Harry Markopolos, an independent financial fraud investigator and the subject of a film, "Chasing Madoff," opening Friday, told CNBC Wednesday "State Street and Bank of New York each stole billions of dollars from pension funds around the country, three-tenths of one percent off every transaction," he said.
Pension funds are often major players in international investments and need foreign currency to complete those overseas transactions. Banks typically supply those currency services as part of a package of services for the pension funds' business.

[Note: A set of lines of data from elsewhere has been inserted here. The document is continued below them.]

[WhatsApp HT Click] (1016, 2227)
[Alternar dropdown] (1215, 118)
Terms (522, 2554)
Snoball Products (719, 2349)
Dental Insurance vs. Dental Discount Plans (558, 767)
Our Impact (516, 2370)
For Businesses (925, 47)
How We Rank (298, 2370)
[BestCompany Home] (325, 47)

"If you’re a credit card holder and you go to Europe, and your bank charges you 3 percent for a foreign currency transaction, well, that costs them maybe three basis points" so they get a huge markup, he pointed out. He said the two banks hid the charges in what was contracted as a free service. Other banks, such as Capital One , have done away with forex fees.
With $4.7 trillion in foreign exchange trades every day, no government regulatory oversight and everything over the counter, forex is "a perfect recipe for fraud," he said. There are legal actions already taking place against the banks in California and Virginia but "it’s a 50-state case. It will be many billions [of dollars] by the time it's over."
The banks have denied wrongdoing in those cases. (Related: Why California's Suit Smacks of Politics)
Markopolos said he bases his assertions on the math: "The investment managers were saying they’re reporting this much and the pension funds were saying we’re receiving this much. The gap should’ve only been fees but there was something extra missing, 30 basis points for currency overcharges."
Markopolos said the Madoff case was "a total wakeup call" for the SEC, which now has more financial examiners to go with all the lawyers. It "remains to be seen if [the SEC] becomes a credible law enforcement agency. If they’re not doing big cases 18 months from now, we have a big problem."